_Task objective_
Filter the records below, keeping only lines with the string "agent".

_Data shown_
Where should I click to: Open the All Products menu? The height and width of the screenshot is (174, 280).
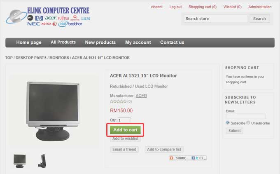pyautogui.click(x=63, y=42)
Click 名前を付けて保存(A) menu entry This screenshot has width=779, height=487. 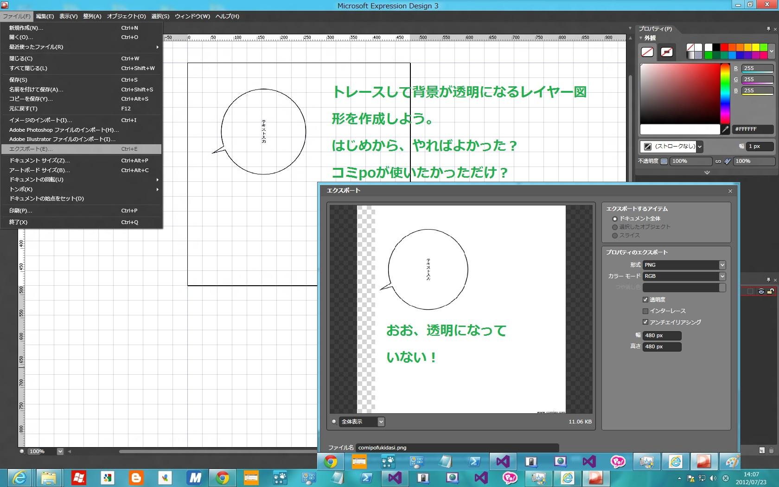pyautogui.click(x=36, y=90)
...
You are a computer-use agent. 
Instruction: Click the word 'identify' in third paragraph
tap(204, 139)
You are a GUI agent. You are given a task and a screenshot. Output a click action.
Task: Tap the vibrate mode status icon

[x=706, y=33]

_Problem solution_
You are a computer-use agent. 
You are a GUI agent. You are given a task and a screenshot. Output a click action.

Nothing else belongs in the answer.